Sunday, June 5, 2016

Rio Walking Tour May 2016

We took the Metro (subway) into downtown Rio and joined a free walking tour of the city.  The picture below is Karen at the Selaron Steps, but you'll see more of them below.

The palace of Peter 1 and Peter 2nd, the first Portuguese rulers in Brazil. It's not a very ornate palace but was the only building big enough in the city to be able to house the royal entourage when they moved here from Portugal.  The area outside is used as a public market on weekends.
Old churches mix with the new office towers in Rio.
A statue of one of the famous freedom fighters in Brazil.  They show him positioned like a saint, but he was a revolutionary.  Tiradentes is the name and the legislative palace behind him is named for him.
A closeup of a cannonball tree blossom.
Jason looking at a cannonball tree.  The little balls grow to be the size of actual cannon balls and they are very hard, dense, and heavy.
You can see some bigger cannon balls on the trunk of this tree.
An ornate building undergoing rennovation.
The Municipal Theater, with new green and gold highlights on the roof.  It's quite beautiful, really.
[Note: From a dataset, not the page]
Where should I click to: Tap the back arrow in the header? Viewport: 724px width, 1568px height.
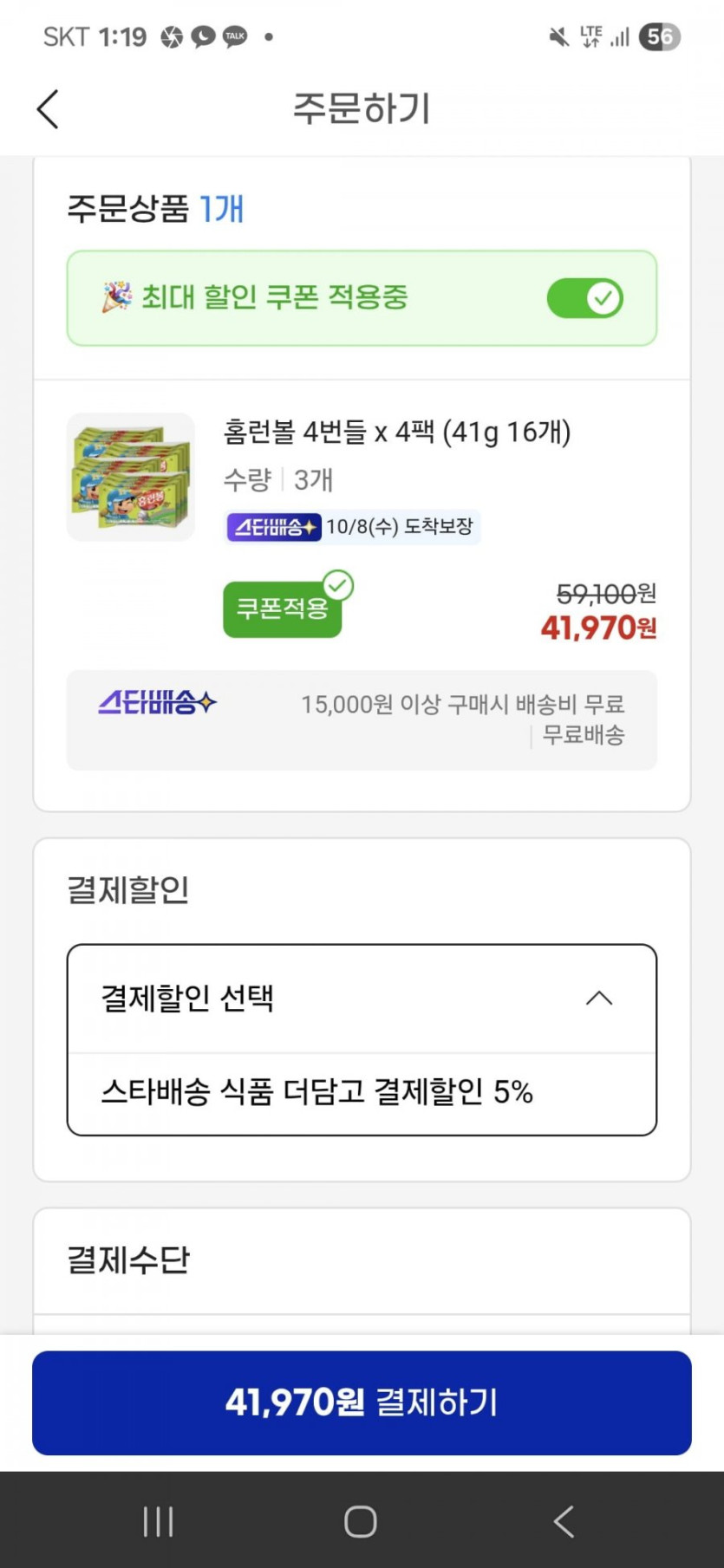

The gov't building where the actual work gets done.  The clock tower on the right works, as does the calendar tower on the left.  Our guide didn't know how the calendar one worked with different number of days in different months.
There seem to be lots of buildings that curve around corners or come to a point in a triangle.  Makes for interesting architecture.

Lots of fancy buildings and this ornate lamp in a park corner.
The walls along the street are considered art.  This is walking up to the Selaron Steps in Lapa.
Different sections are given to different artists to paint as they see fit.
They certainly are colorful, even if we don't know what they are or what they mean.
Some of the artwork is quite good.  These folks set out jewelry and trinkets for sale on the sidewalks.
Looking at the Selaron Steps in Lapa.  Jorge Selaron was an artist who decided to tile these steps as an art project.  He used tiles in the colors of the Brazilian flag to start with, but soon realized that wouldn't be practical.  He expanded his use of colors and the origins of the tiles.  It became an ongoing art project and lasted until he died in Jan. 2013.
There are thousands of different tiles laid into the 215 steps and their surrounding walls.  The eclectic mix of tiles is fascinating!
These hand-painted tiles by Selaron incorporate a pregnant black woman, and there are many of them in the space of the steps, but nobody knows who she is or what importance she held--one of the mysteries that will remain now that the artist is dead.
Jason studying a section of tiles.  Folks climb onto the various levels of the walls to have their photos taken.
Looking down the steps.  You can see Jason in the blue shirt talking to some friends.  We walked up and then back down the stairs and back up again.  The best viewing is definitely going up.
Walls of tiles in so many colors and with so many different subjects.
American icons of Coca-Cola and Michelin.
Some of the tiles are 3-D, too.  The shell bulges out of the wall.
Country flags, Michael Jackson, Bob Marley and mermaids all mix on this section.
This cute little tile is of the yellow tram that still runs today from Lapa across the old aqueduct and back.  We rode the tram--it's free.
The three stooges rated several tiles.
The top row is all of those pregnant black woman tiles.
Tiles grouped to represent a chocolate bar with a bite out of it.  Clever.
Tarzan.  Cool.
Beer featured in this one.
The simplicity of the design of these flowers caught my eye.
This is a big corner on the stairway and folks pose here for their photos.  I was lucky to get the shot with no strangers in it.

The graffiti at the top of the stairs.
The tile from Portugal, the parent of Brazil.
This ducky face made me smile.
Africa with the different countries in different colors.
One of the alcoves just off the main steps.
Such a variety made it very interesting.
A partial explanadion.

This aqueduct used to carry water from the hills into the center of town.  Now it is a rail line for the little yellow tram you see on the top.
The big beehive-shaped church of St. Francis of dowtown Rio.  The flat panels running up the side are all stained glass.
The bell tower for the church sits in the lot next to it at ground level.
Folks on the free yellow tram ride.
You should recognize the little yellow tram from the tile.
Looking down from the tram as we crossed a city square. You can see the buildings in disrepair with the paintings on the sides.
Some old homes along the tram route.  The well-to-do moved into this neighborhood known as Santa Theresa when the diseases came to central Rio.  Sta. Theresa is up on a hill and had cleaner air.
Paintings along the walls of the homes on the tram route.  The streets still allow cars to travel on them along with the tram, too.
This rat painting was on the wall of the tram stop.
Another tram station painting.
We rolled past these funky figurines made of scrap metal as we headed down the hill on the tram.
An entire side of a building dedicated to a painting.
A view from the aqueduct part of the tram.
Heading home on the Metro, we were entertained by two ladies playing a flute and accordion.  Rio is nothing if not interesting!!